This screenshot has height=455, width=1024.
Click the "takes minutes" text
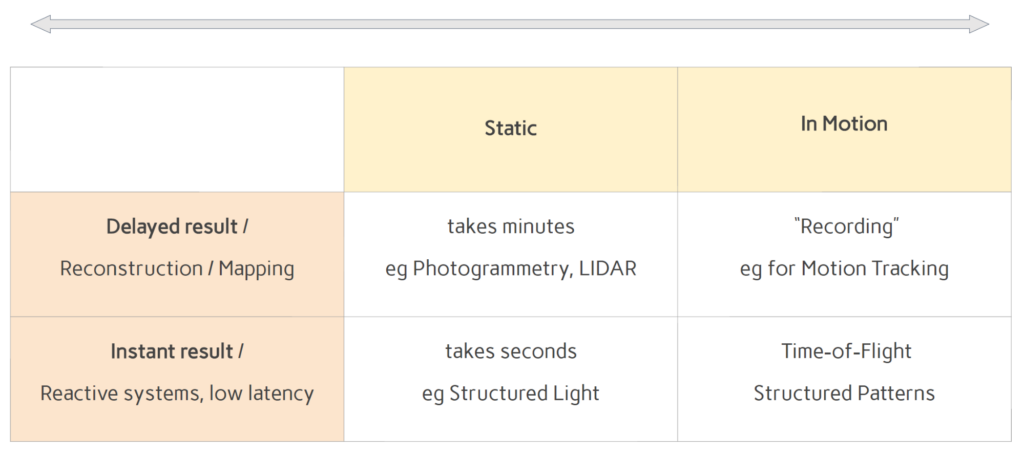click(x=511, y=227)
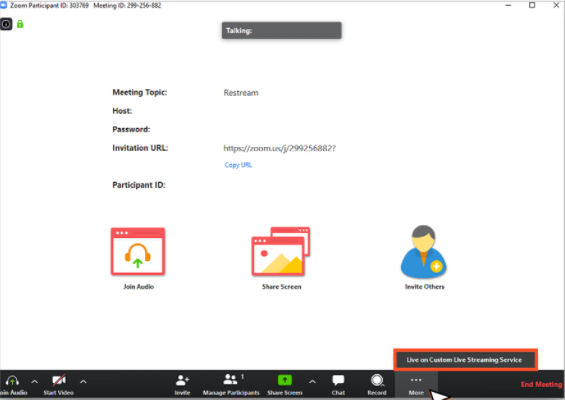Click the Invite Others person icon
565x400 pixels.
tap(424, 252)
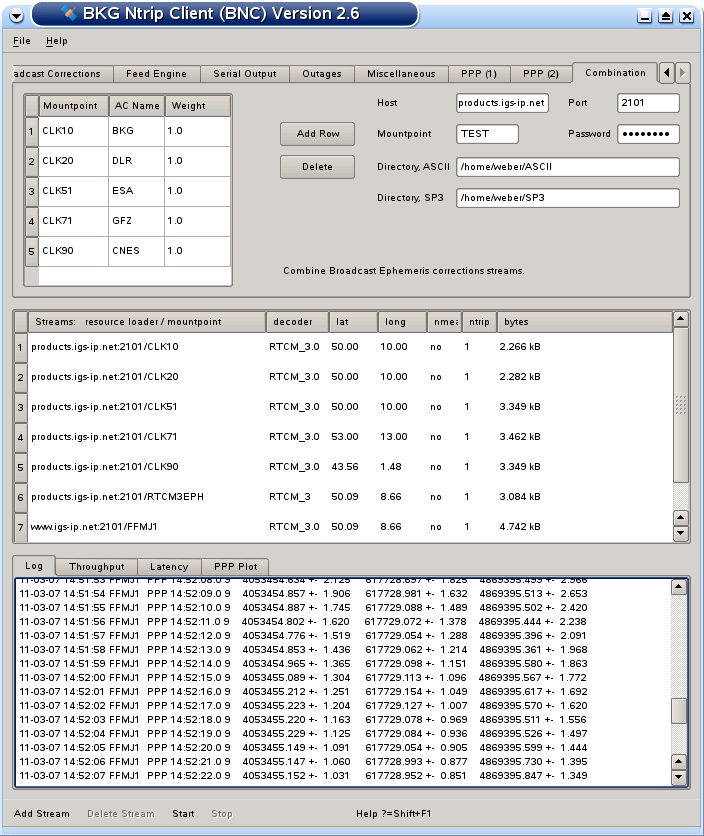This screenshot has width=704, height=836.
Task: Sort by the decoder column header
Action: pos(296,322)
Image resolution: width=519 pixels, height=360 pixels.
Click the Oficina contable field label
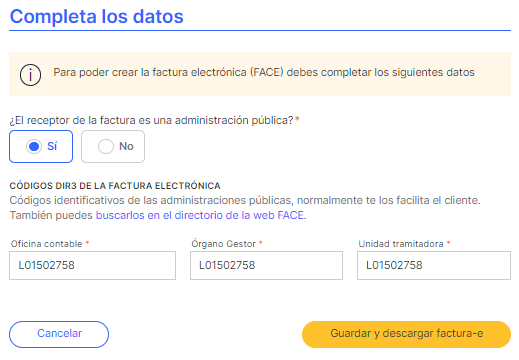click(46, 244)
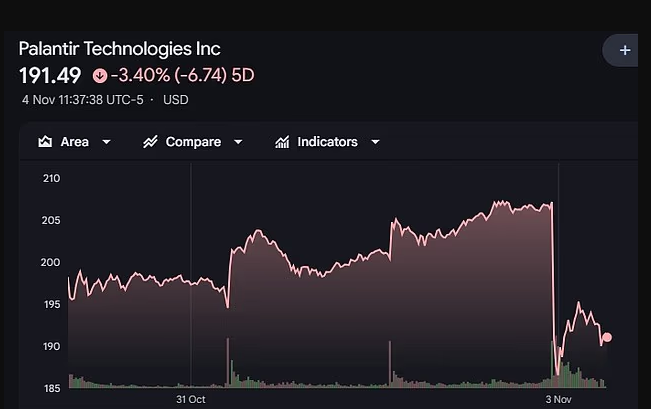Click the Compare lines icon
Image resolution: width=651 pixels, height=409 pixels.
tap(150, 142)

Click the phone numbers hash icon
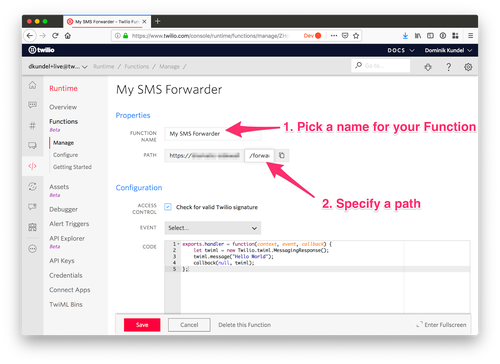click(x=32, y=125)
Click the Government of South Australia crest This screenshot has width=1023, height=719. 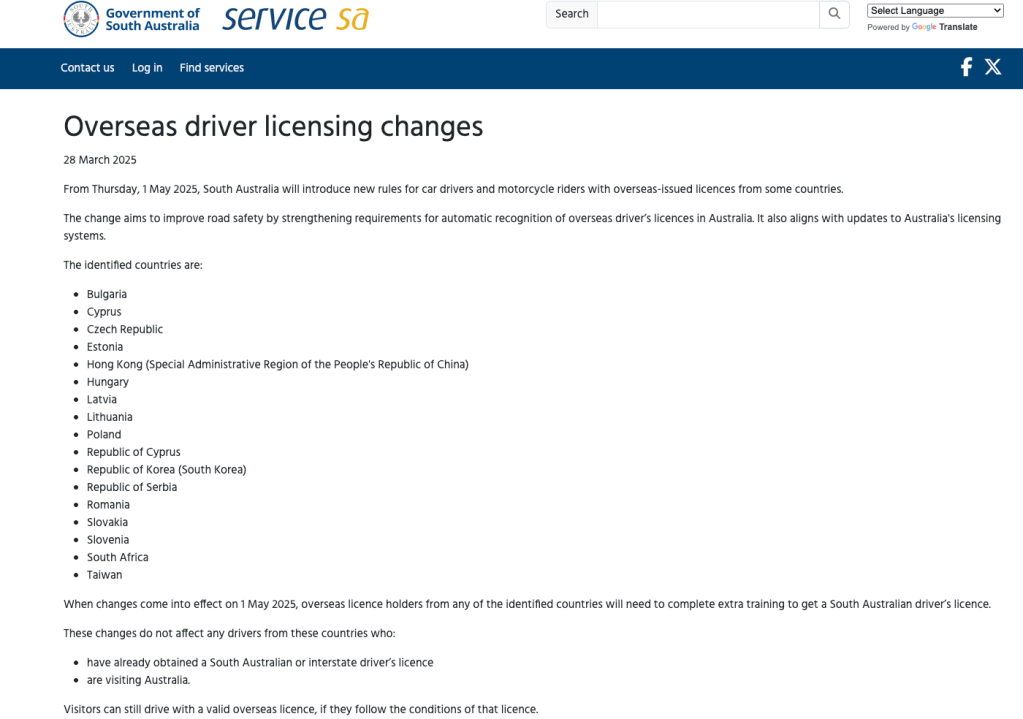point(81,18)
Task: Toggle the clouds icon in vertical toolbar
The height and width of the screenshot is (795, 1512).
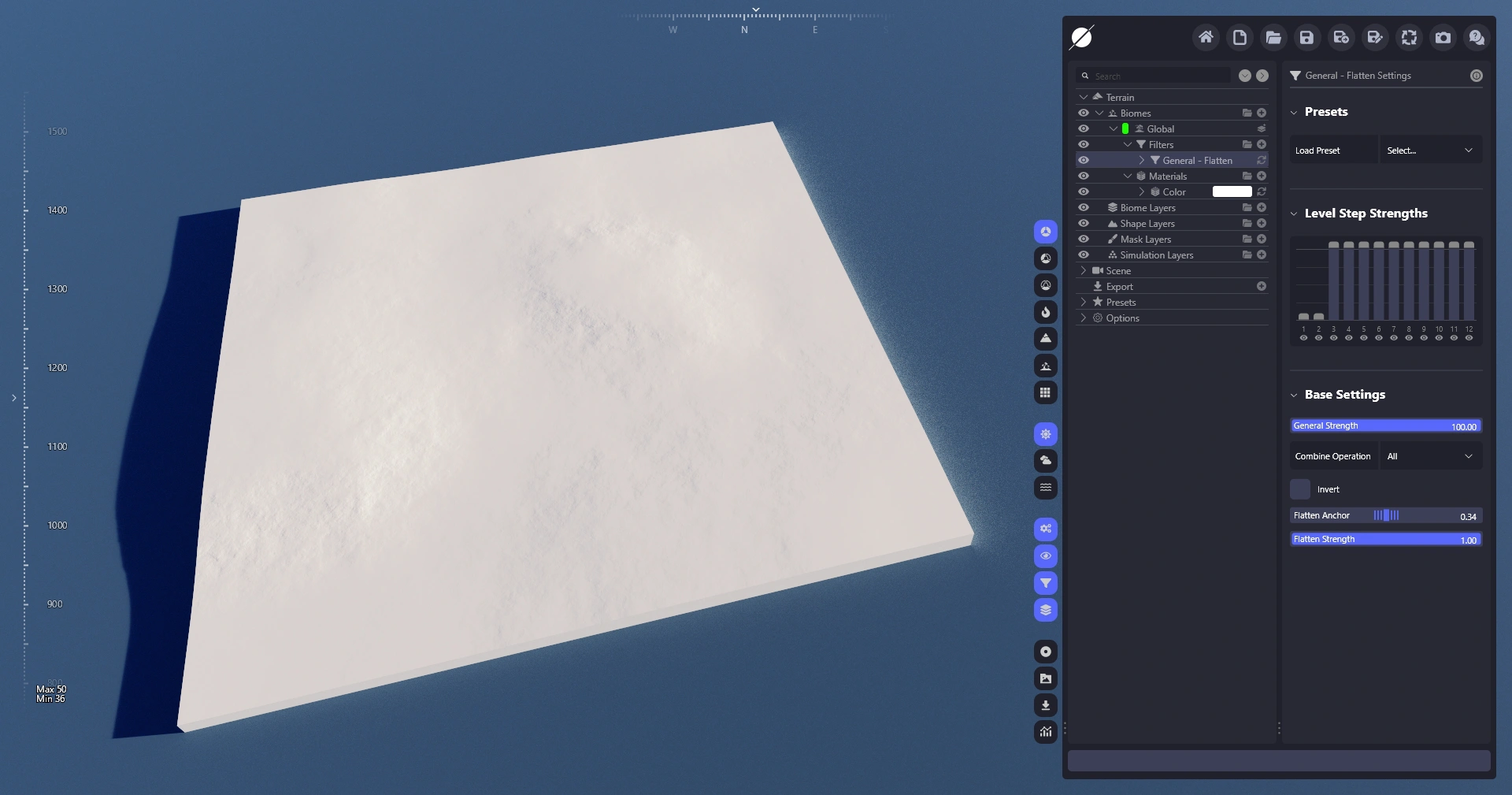Action: pos(1045,461)
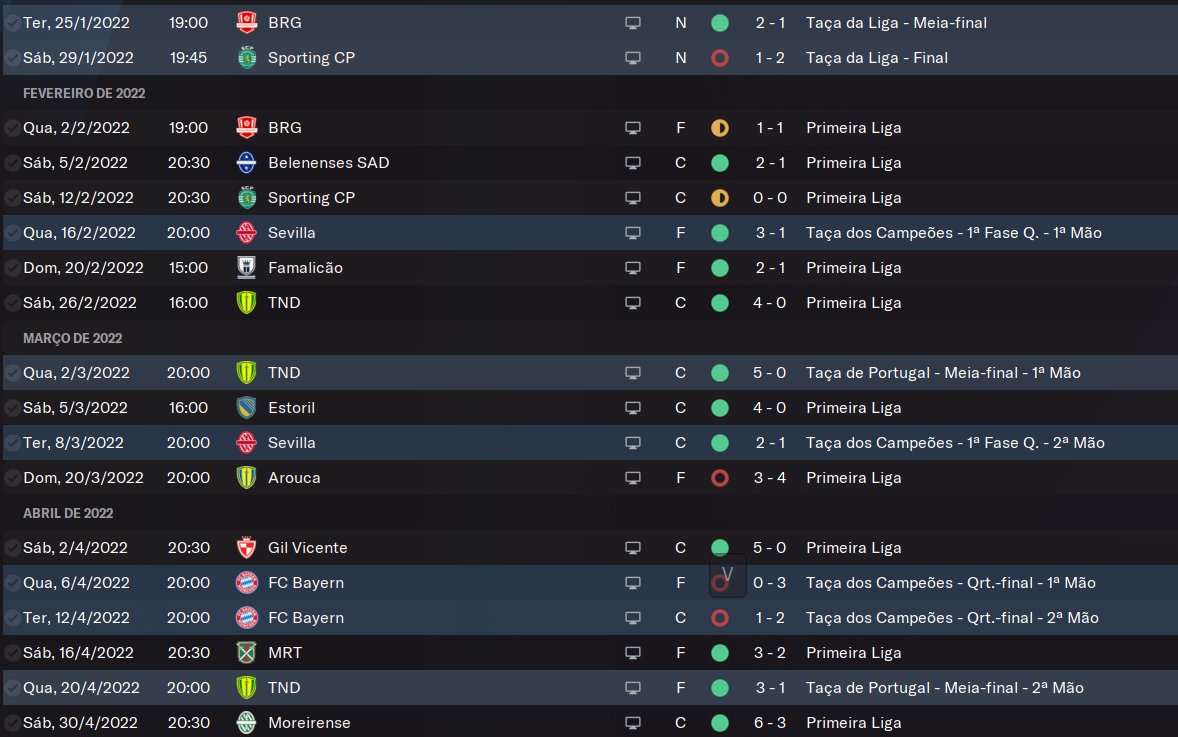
= = = =
▶ _Task requirements_
While leaving pictures out, reproduce exactly the lines from the beginning of the listing above through the line containing "Image resolution: width=519", both ends included.

▶ _Output of the exercise_
This screenshot has height=455, width=1024.
Click the "takes minutes" text
click(x=511, y=227)
Click the Invite Others person icon
565x400 pixels.
tap(424, 252)
This screenshot has width=704, height=836.
Task: Sort by the decoder column header
Action: pos(296,322)
Image resolution: width=519 pixels, height=360 pixels.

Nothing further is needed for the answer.